To round off this extravaganza of seven football matches in twenty-three days was a fixture I rarely relish as a result of having spent a number of years growing up on Merseyside, as well as the amount of people I know who are Liverpool supporters, Our Kid and my Father to name but two.
In recent times some of these clashes with the Anfield club have brought unbridled misery, despair and sheer and utter frustration; the freshest in the memory and rawest in terms of scars, being the 4-0 capitulation back in August.
Match 7 – Arsenal vs Liverpool Friday 22nd December 2017. KO: 19:45
The big question going into this game centred on the significance of Ainsley Maitland-Niles, rookie defensive midfielder come left-back, facing the league’s top goalscorer, the flying Egyptian winger Mo Salah. As it turned out that was probably the least of our worries.
After bidding farewell and season’s greetings to Fat Harry, purveyor of ‘Famous Footlong Frankfurters’ and my go-to venue for pre-match fayre, I settled into place hoping for the best but fearing the worst.
I sank lower and lower into my seat as the game got underway and the stark realisation hit me that this wasn’t going to be one of those games where everything clicked for the Gunners. Far from it in fact, Arsenal performed as if they hadn’t been formally introduced to each other and handed the initiative to a Liverpool team that hardly had to break a sweat to grab control of the match.
I fretted and continued to worry as Liverpool carved out several gilt-edged chances and when finally, inevitably, Coutinho tucked one away I started to delve far back into my mind to try and summon up justifiable excuses for when I would have to face my Dad and Our Kid over the festive period.

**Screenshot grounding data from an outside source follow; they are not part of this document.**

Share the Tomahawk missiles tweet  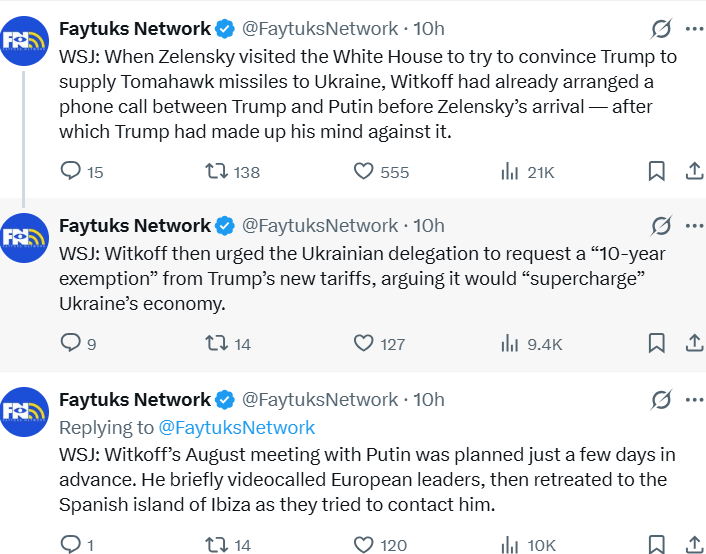(x=693, y=171)
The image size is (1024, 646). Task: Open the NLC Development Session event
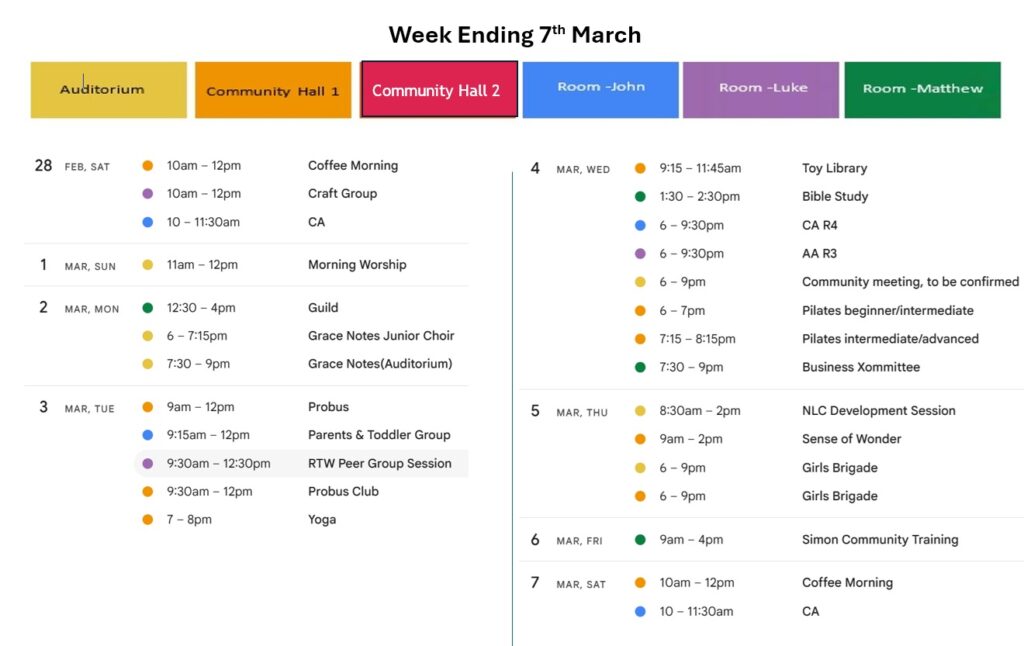878,411
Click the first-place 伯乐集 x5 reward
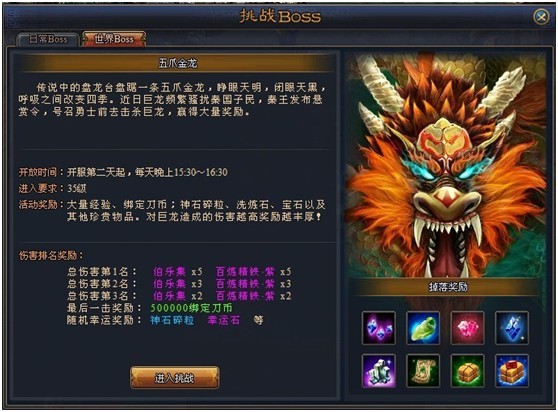 tap(178, 272)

In all truth Liverpool could and should have been at least 3-0 up at half-time such was the ease with which they were able to recover possession, helped by the home side’s seeming inability to pass the ball to a teammate, and the speed of their counter attacks. While not wanting to put Klopp’s men on too high a pedestal it did make me wistful for days gone by when it was us that used to play with that kind of pace in the transition.
At the break I actually contemplated staying in the bar and watching Espanyol v Atletico Madrid, which was taking place at the same time. Having summoned up the courage to go back out there, when Salah (who else?) doubled Liverpool’s lead early in the second half I started to question my own sanity for even entertaining the deluded hope that for once our soft-centred prima donnas might show some kind of response.

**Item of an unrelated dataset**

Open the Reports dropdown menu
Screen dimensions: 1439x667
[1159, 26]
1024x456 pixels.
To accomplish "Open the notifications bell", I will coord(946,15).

Just as I was abandoning all hope, Arsenal suddenly remembered they were a football team and in a five minute blitz completely turned the game on its head with the kind of brilliantly incisive football that is all too rare from this current incarnation of the side. First Alexis snuck in at the back post to head home Bellerin’s cross, then Xhaka drove a shot goalwards and thanks to some diabolical goalkeeping from Mignolet allowed us to draw level. The goal to take the lead from Mesut Özil was a thing of beauty, the mercurial German playmaker exchanged passes with Lacazette, slicing through the Liverpool defence before lifting the ball over Mignolet with a dink that he deliberately hit into the ground to give it its elevation. Özil’s future is still very much unclear and it is fair to say that we could have expected more from him since his highly-vaunted arrival, but it is these little moments of magic that make him a joy to watch at times.
Of course with Arsenal being the Arsenal of recent times there was no way that we would have the in-game management nous to see out the result, and so it was to prove when Firmino’s shot proved too hard for Cech to keep out and the visitors got the equalizer they undoubtedly deserved on the balance of the match.
It was a thrilling end-to-end match for the neutral, although the defensive chaos of both sides suggests that as entertaining as it was, neither side will be able to challenge at the very top until they are able to add structure and organisation at the back. Liverpool’s recent announcement of the £75 million acquisition of Virgil van Dijk suggests that they are addressing their deficiencies; only time and the January transfer window will tell if the same can be said of Arsenal?
As I left the ground for the final time in 2017 and made the walk down to Angel tube, saddened by the realisation that my next match won’t now be until after Christmas and the visit of Chelsea on the 3rd of January… and then a trip to Orient two days later… then Forest away the day after that. In many ways this is the reassuring part of being a football obsessive, it is the drug that keeps on giving, and just as one match comes to an end, we can console ourselves with looking forward to the next one.